REQUIRED ACTION ->
Write the records out again, exactly as they stand below.

AVAILABLE DATA ->

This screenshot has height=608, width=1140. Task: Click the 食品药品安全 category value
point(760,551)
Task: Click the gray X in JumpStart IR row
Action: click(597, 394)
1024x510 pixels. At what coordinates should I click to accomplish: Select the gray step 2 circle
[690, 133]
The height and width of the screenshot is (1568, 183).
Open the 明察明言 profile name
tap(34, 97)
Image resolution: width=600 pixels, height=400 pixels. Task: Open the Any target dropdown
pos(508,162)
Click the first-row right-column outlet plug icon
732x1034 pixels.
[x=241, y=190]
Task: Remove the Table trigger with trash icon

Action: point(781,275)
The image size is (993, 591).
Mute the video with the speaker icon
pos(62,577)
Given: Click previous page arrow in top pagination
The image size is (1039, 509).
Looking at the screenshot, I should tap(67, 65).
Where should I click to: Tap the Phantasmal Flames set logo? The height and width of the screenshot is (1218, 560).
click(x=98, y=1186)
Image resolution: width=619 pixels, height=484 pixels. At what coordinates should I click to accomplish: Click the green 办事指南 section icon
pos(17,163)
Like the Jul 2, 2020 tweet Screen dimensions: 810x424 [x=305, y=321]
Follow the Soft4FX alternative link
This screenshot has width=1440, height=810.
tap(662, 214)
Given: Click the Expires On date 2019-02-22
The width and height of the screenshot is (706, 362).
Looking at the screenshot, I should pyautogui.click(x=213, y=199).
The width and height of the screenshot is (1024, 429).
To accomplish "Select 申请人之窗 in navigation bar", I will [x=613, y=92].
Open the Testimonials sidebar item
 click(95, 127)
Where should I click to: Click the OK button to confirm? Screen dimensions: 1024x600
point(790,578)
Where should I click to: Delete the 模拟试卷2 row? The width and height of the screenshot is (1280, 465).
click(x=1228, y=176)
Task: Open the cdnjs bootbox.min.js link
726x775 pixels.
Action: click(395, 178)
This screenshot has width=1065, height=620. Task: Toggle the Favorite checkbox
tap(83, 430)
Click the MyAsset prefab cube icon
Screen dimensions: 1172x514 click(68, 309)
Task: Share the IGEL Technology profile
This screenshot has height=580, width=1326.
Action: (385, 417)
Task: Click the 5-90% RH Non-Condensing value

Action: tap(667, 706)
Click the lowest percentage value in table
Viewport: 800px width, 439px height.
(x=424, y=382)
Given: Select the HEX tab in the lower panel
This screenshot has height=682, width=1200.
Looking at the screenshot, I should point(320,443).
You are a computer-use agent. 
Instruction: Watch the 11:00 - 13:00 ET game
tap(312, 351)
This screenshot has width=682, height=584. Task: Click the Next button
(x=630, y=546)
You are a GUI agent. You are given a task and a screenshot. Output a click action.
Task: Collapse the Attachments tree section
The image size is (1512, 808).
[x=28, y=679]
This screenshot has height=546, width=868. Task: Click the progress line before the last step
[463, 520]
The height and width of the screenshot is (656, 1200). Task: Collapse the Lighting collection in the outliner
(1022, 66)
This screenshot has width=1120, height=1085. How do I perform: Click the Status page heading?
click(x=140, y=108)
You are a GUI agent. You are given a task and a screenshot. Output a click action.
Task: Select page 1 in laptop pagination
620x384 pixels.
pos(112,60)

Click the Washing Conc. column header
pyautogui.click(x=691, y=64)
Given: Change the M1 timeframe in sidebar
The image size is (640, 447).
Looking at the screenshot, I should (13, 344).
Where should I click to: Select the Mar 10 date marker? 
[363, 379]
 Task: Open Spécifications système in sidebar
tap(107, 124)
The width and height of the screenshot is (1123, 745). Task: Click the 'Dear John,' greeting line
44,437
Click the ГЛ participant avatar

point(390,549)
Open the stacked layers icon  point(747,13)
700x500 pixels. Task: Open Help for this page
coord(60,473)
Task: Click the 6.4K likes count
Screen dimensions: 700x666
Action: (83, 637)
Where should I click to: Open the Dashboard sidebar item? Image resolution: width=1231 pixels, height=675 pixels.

SOLUTION TO THIS TASK ->
This screenshot has height=608, width=1140. Task: Click the 食品药品安全 category value
point(760,551)
Task: Click the gray X in JumpStart IR row
Action: click(597, 394)
1024x510 pixels. At what coordinates should I click to accomplish: Select the gray step 2 circle
[690, 133]
The height and width of the screenshot is (1568, 183).
Open the 明察明言 profile name
tap(34, 97)
Image resolution: width=600 pixels, height=400 pixels. Task: Open the Any target dropdown
pos(508,162)
Click the first-row right-column outlet plug icon
732x1034 pixels.
[x=241, y=190]
Task: Remove the Table trigger with trash icon

Action: point(781,275)
The image size is (993, 591).
Mute the video with the speaker icon
pos(62,577)
Given: Click previous page arrow in top pagination
The image size is (1039, 509).
Looking at the screenshot, I should tap(67, 65).
Where should I click to: Tap the Phantasmal Flames set logo? The height and width of the screenshot is (1218, 560).
click(x=98, y=1186)
Image resolution: width=619 pixels, height=484 pixels. At what coordinates should I click to accomplish: Click the green 办事指南 section icon
pos(17,163)
Like the Jul 2, 2020 tweet Screen dimensions: 810x424 [x=305, y=321]
Follow the Soft4FX alternative link
This screenshot has width=1440, height=810.
tap(662, 214)
Given: Click the Expires On date 2019-02-22
The width and height of the screenshot is (706, 362).
Looking at the screenshot, I should pyautogui.click(x=213, y=199).
The width and height of the screenshot is (1024, 429).
To accomplish "Select 申请人之窗 in navigation bar", I will [x=613, y=92].
Open the Testimonials sidebar item
 click(95, 127)
Where should I click to: Click the OK button to confirm? Screen dimensions: 1024x600
point(790,578)
Where should I click to: Delete the 模拟试卷2 row? The width and height of the screenshot is (1280, 465).
click(x=1228, y=176)
Task: Open the cdnjs bootbox.min.js link
726x775 pixels.
Action: click(395, 178)
This screenshot has width=1065, height=620. Task: Toggle the Favorite checkbox
tap(83, 430)
Click the MyAsset prefab cube icon
Screen dimensions: 1172x514 click(68, 309)
Task: Share the IGEL Technology profile
This screenshot has height=580, width=1326.
Action: (385, 417)
Task: Click the 5-90% RH Non-Condensing value

Action: tap(667, 706)
Click the lowest percentage value in table
Viewport: 800px width, 439px height.
(x=424, y=382)
Given: Select the HEX tab in the lower panel
This screenshot has height=682, width=1200.
Looking at the screenshot, I should point(320,443).
You are a computer-use agent. 
Instruction: Watch the 11:00 - 13:00 ET game
tap(312, 351)
This screenshot has width=682, height=584. Task: Click the Next button
(x=630, y=546)
You are a GUI agent. You are given a task and a screenshot. Output a click action.
Task: Collapse the Attachments tree section
The image size is (1512, 808).
[x=28, y=679]
This screenshot has height=546, width=868. Task: Click the progress line before the last step
[463, 520]
The height and width of the screenshot is (656, 1200). Task: Collapse the Lighting collection in the outliner
(1022, 66)
This screenshot has width=1120, height=1085. How do I perform: Click the Status page heading?
click(x=140, y=108)
You are a GUI agent. You are given a task and a screenshot. Output a click action.
Task: Select page 1 in laptop pagination
620x384 pixels.
pos(112,60)

Click the Washing Conc. column header
pyautogui.click(x=691, y=64)
Given: Change the M1 timeframe in sidebar
The image size is (640, 447).
Looking at the screenshot, I should (13, 344).
Where should I click to: Select the Mar 10 date marker? 
[363, 379]
 Task: Open Spécifications système in sidebar
tap(107, 124)
The width and height of the screenshot is (1123, 745). Task: Click the 'Dear John,' greeting line
44,437
Click the ГЛ participant avatar

point(390,549)
Open the stacked layers icon  point(747,13)
700x500 pixels. Task: Open Help for this page
coord(60,473)
Task: Click the 6.4K likes count
Screen dimensions: 700x666
Action: (83, 637)
Where should I click to: Open the Dashboard sidebar item? Image resolution: width=1231 pixels, height=675 pixels.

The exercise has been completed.